**EXERCISE PROMPT**
Take every line from the material that has the word "Select" in it.

**DATASET**

★ ★ ★ ★ ★

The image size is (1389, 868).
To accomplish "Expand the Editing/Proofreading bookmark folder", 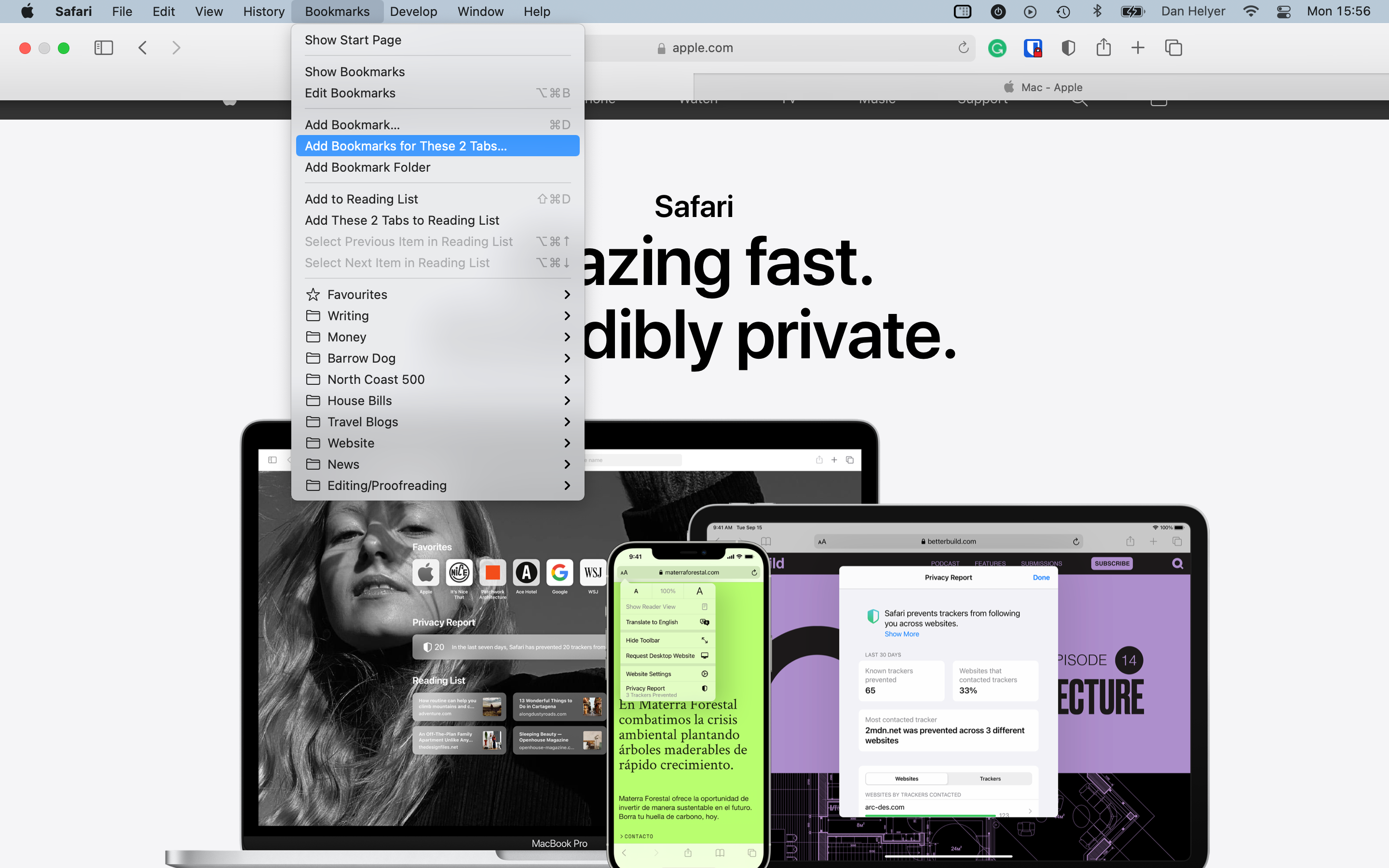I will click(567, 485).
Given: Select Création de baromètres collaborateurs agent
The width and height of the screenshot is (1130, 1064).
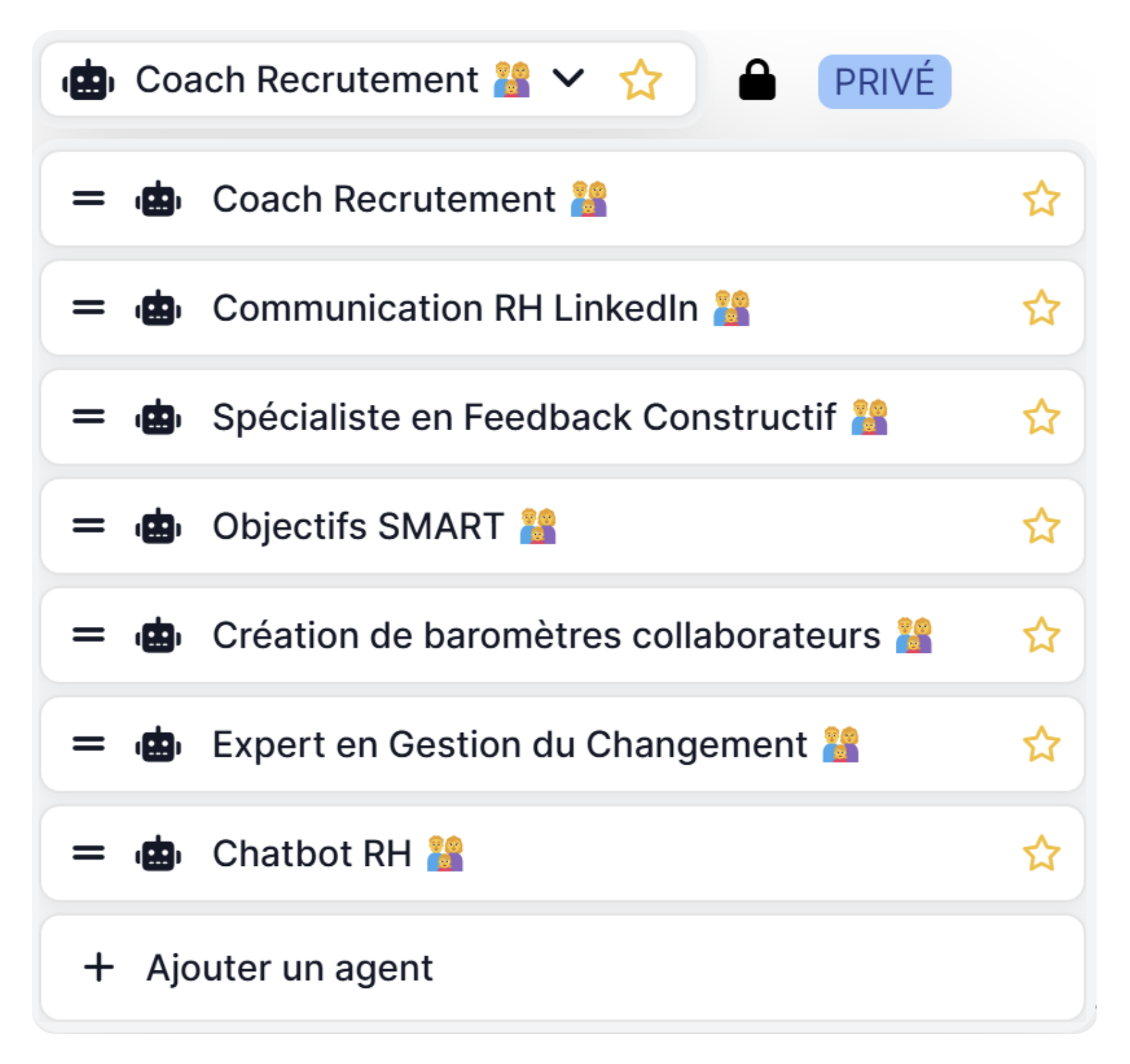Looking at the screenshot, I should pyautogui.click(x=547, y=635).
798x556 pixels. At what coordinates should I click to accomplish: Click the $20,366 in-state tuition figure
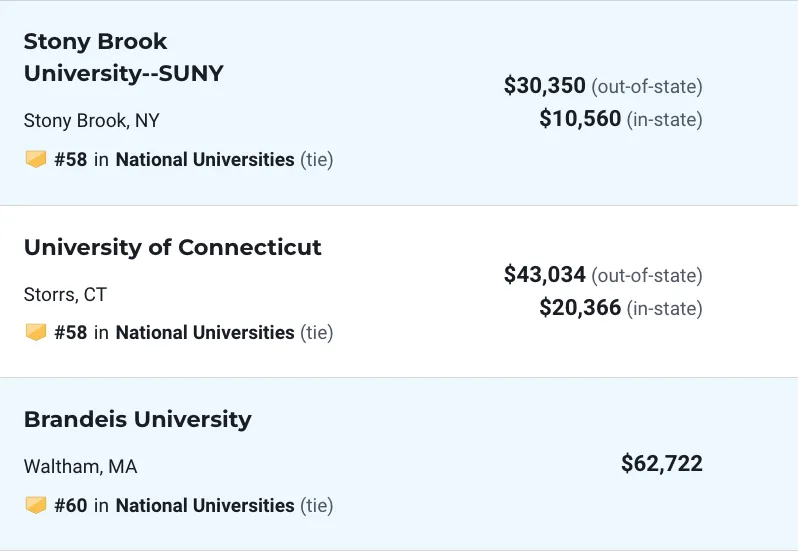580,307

★ ★ ★ ★ ★

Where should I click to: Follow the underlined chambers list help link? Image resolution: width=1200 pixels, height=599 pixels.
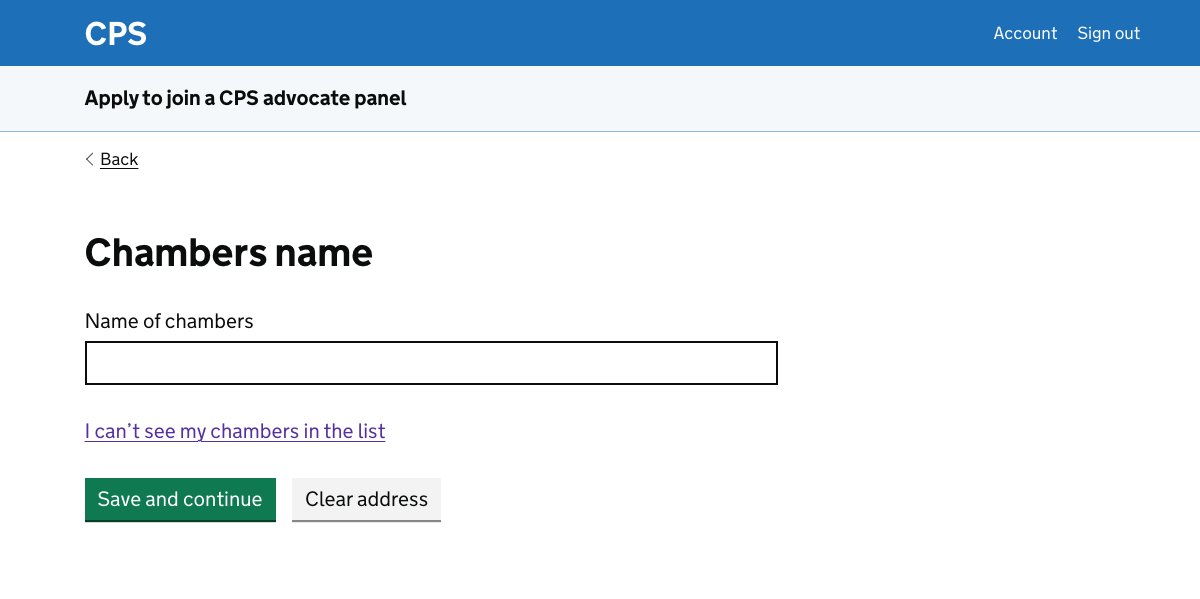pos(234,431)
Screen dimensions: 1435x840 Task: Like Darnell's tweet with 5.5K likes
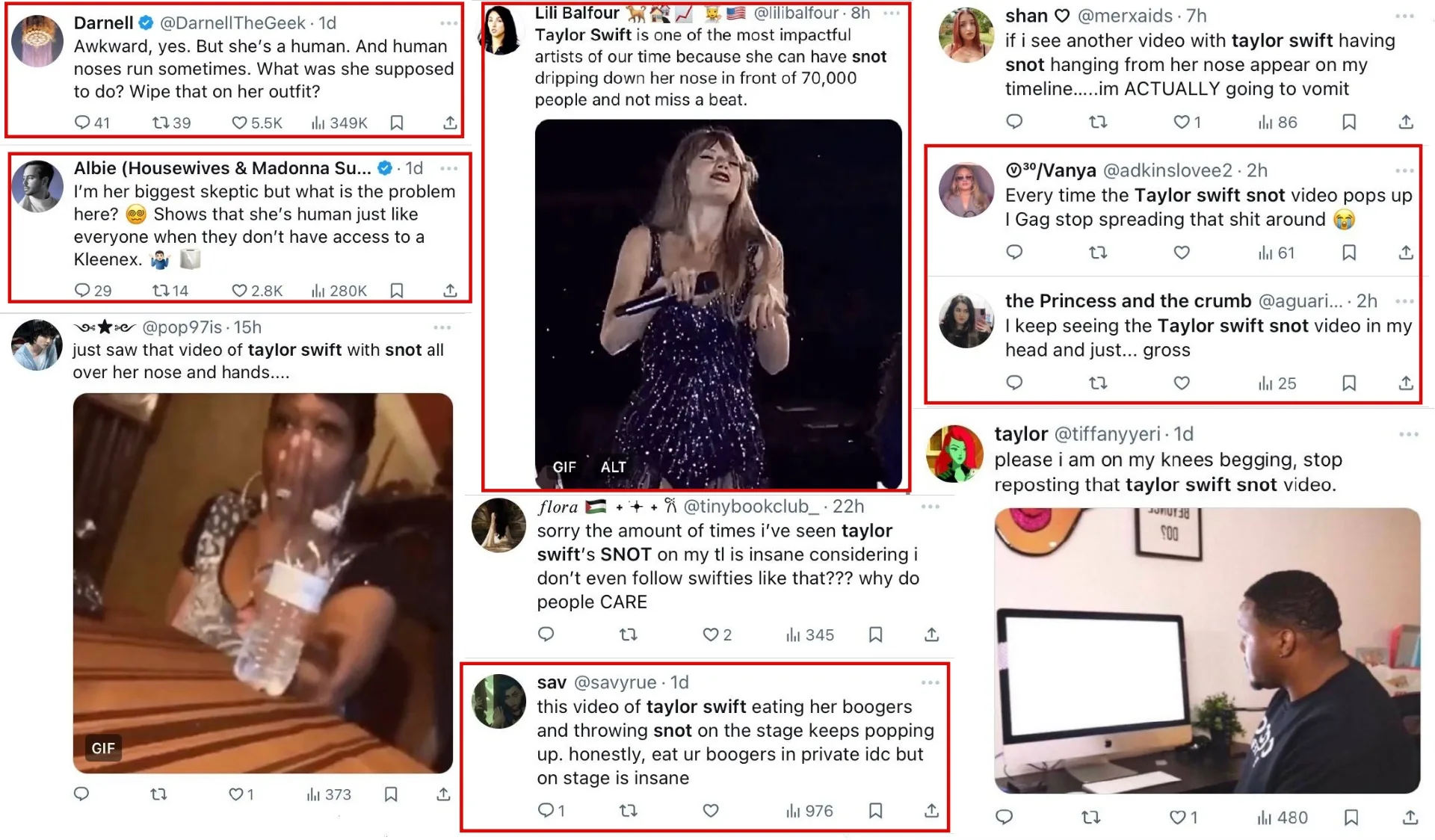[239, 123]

★ ★ ★ ★ ★

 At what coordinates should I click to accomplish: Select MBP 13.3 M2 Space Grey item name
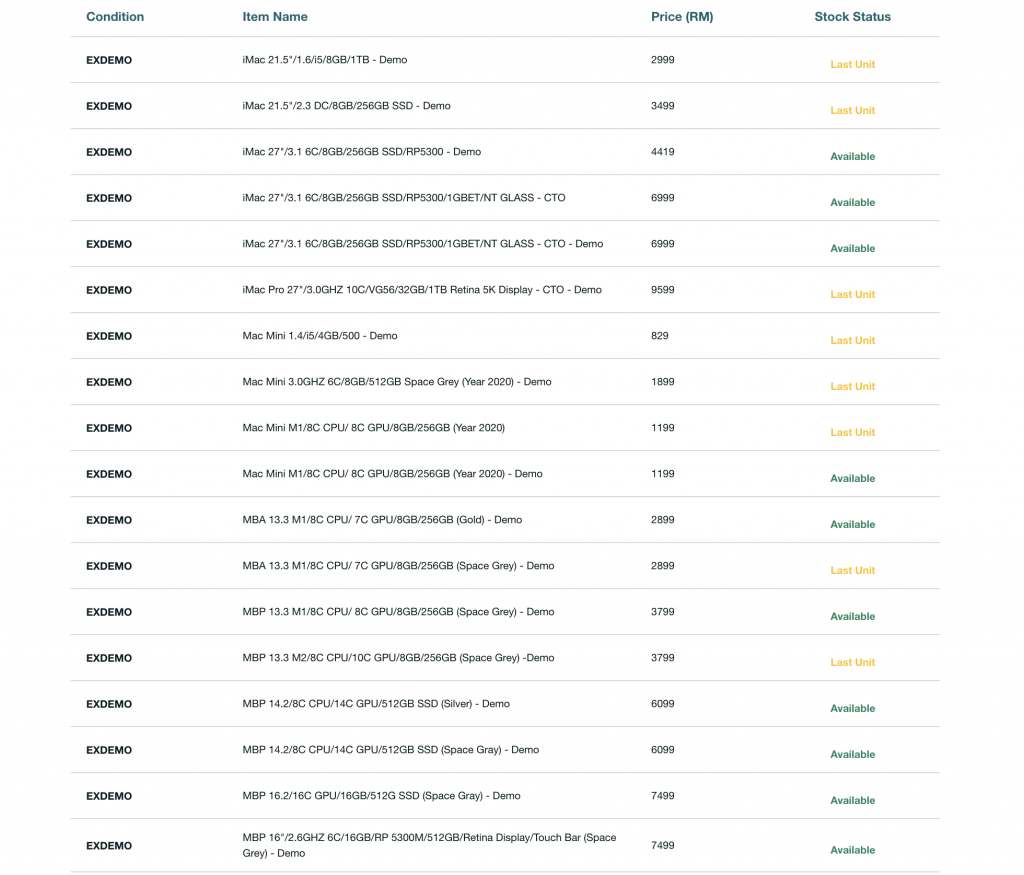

★ ★ ★ ★ ★

**YOUR RESPONSE**
Given: Select Création de baromètres collaborateurs agent
 At what coordinates should I click to accomplish: Select MBP 13.3 M2 Space Grey item name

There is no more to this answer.